[Material provided]
►
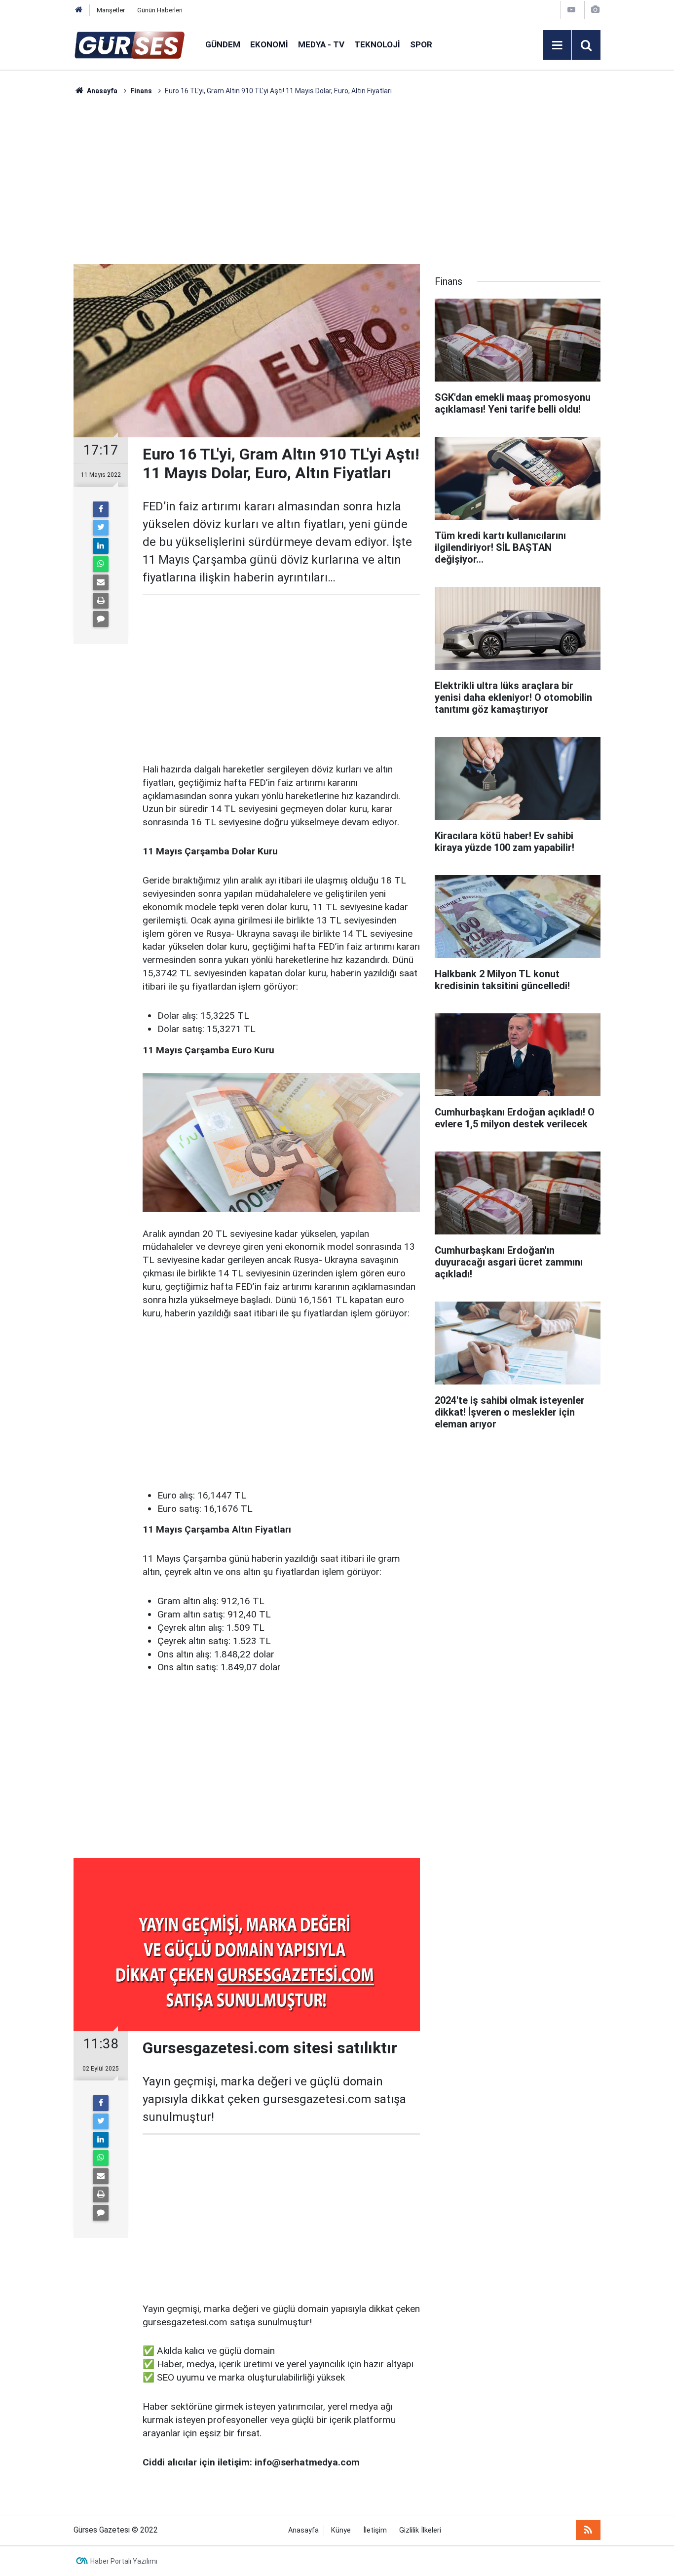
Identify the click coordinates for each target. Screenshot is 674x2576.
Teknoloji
◄
►
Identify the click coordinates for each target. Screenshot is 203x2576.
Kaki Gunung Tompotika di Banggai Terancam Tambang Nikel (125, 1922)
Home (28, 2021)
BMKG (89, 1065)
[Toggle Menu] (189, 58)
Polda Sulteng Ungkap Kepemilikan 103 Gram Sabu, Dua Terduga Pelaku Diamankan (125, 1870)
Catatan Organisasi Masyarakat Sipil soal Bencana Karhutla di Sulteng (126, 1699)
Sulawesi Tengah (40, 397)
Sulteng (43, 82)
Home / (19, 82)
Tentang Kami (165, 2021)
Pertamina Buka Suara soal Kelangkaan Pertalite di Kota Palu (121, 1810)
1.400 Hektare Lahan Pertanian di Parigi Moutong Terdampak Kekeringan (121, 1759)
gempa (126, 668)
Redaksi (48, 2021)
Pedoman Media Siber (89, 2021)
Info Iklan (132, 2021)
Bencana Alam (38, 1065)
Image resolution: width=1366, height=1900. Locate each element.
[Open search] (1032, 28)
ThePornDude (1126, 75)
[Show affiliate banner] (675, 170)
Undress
◄
For each line above that includes "coordinates", make a copy.

[Answer for the task]
Identify the click coordinates for each target. Screenshot is 674x2576.
Identify the click coordinates for each target. Screenshot is 203x2576.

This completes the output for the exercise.